Dans une atmosphère de guerre froide, rappelant les échanges tendus entre les États-Unis et l’Union soviétique à une autre époque, la crise ukrainienne s’est déplacée lundi au Conseil de sécurité de l’ONU, où Russes et Américains se sont accusés mutuellement de faire monter la pression et de menacer la paix mondiale.
En marge de cette réunion, Washington a intensifié ses mises en garde lancées depuis plusieurs jours à l’endroit de Moscou en évoquant des « dispositifs de sanctions spécifiques contre des membres de l’élite russe et leurs familles » si jamais la Russie décidait d’attaquer l’Ukraine, a prévenu lundi la porte-parole de la Maison-Blanche, Jen Psaki.
Une perspective alimentée par le Royaume-Uni, qui, par la voix de sa cheffe de la diplomatie, Liz Truss, a annoncé au même moment la préparation d’un « projet de loi qui renforcera considérablement sa position face à l’action agressive de la Russie contre l’Ukraine ».

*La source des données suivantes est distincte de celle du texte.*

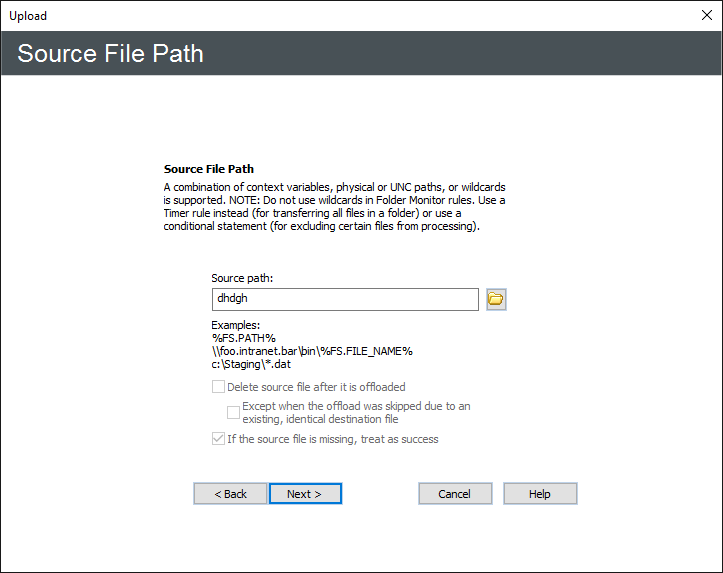The image size is (723, 573).
Task: Click the '\\foo.intranet.bar' UNC example line
Action: tap(312, 351)
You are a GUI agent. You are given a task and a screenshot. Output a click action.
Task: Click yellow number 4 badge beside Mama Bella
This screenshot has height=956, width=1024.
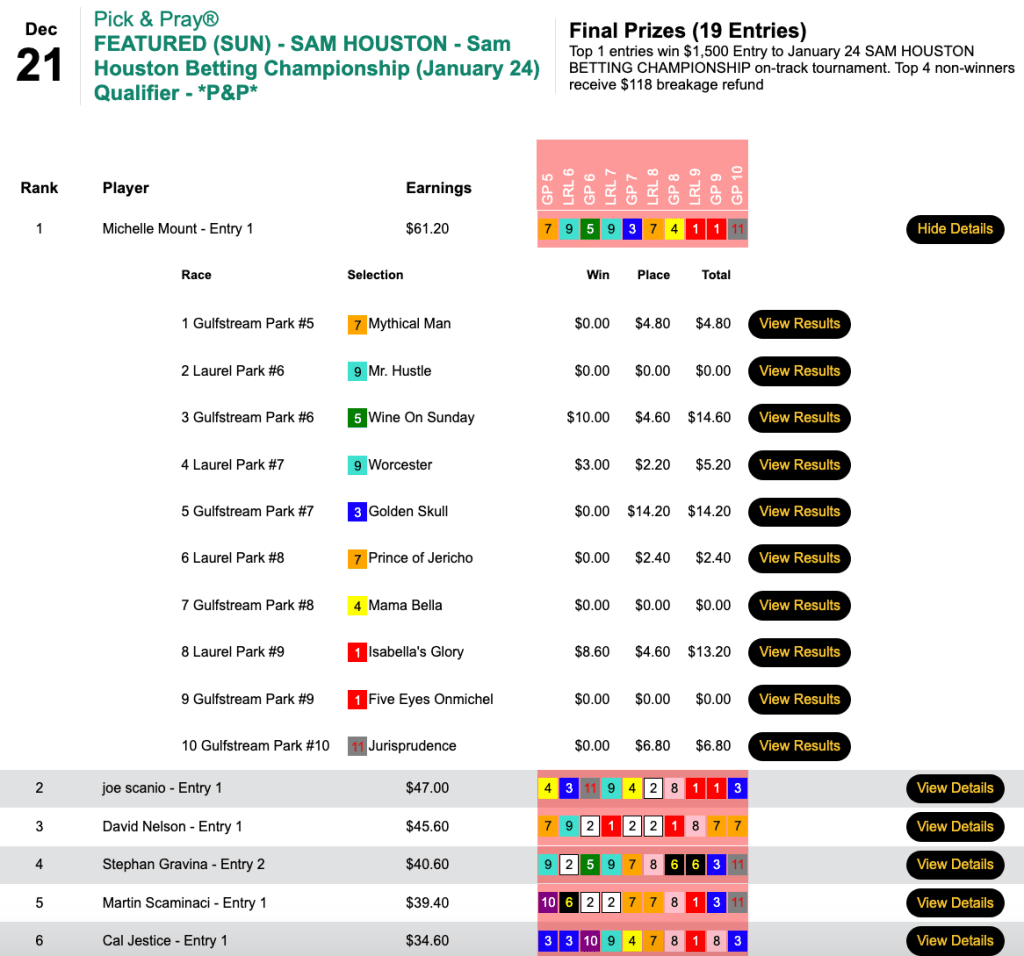coord(356,606)
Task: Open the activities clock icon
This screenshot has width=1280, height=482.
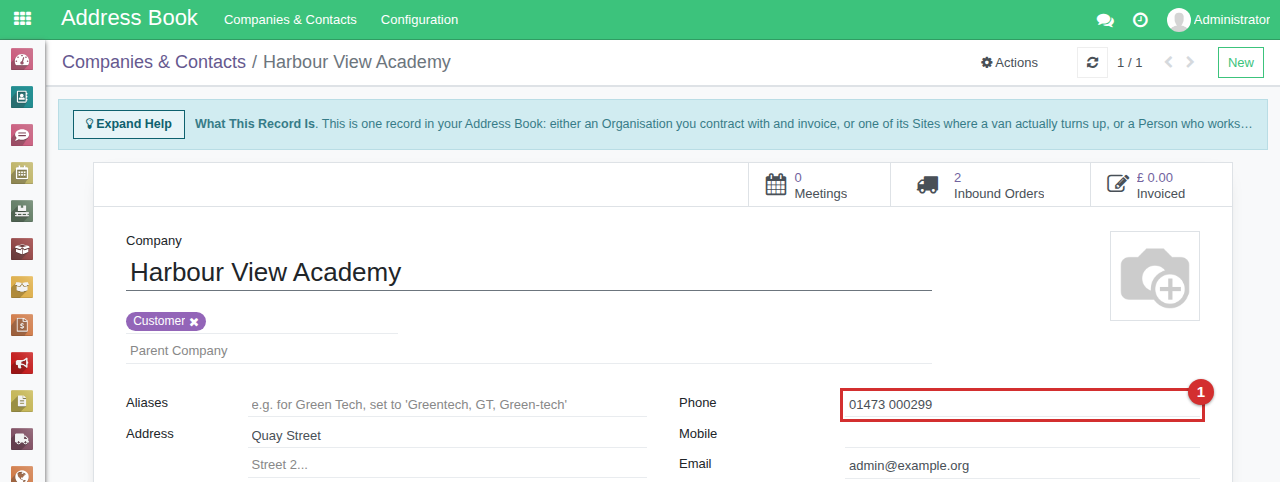Action: click(x=1140, y=20)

Il permettrait de cibler les intérêts d’un plus grand nombre d’individus et d’entreprises en fonction de leur importance pour le Kremlin.
Tenue à la demande des États-Unis, la réunion du Conseil de sécurité, à laquelle Moscou a tenté en vain de s’opposer, a été qualifiée de « diplomatie du mégaphone » par l’ambassadeur de la Russie aux Nations unies, Vassily Nebenzia, qui a accusé les Américains de « créer l’hystérie » et de « tromper la communauté internationale » avec des « accusations infondées » selon lesquelles une attaque militaire de la Russie contre l’Ukraine serait imminente.
Rappelons que, dans les dernières semaines, 100 000 militaires russes ont été massés à la frontière avec l’Ukraine, dont une partie du territoire a été annexée par Moscou en 2014. La Russie soutient également les séparatistes prorusses dans l’est de cette ex-république soviétique.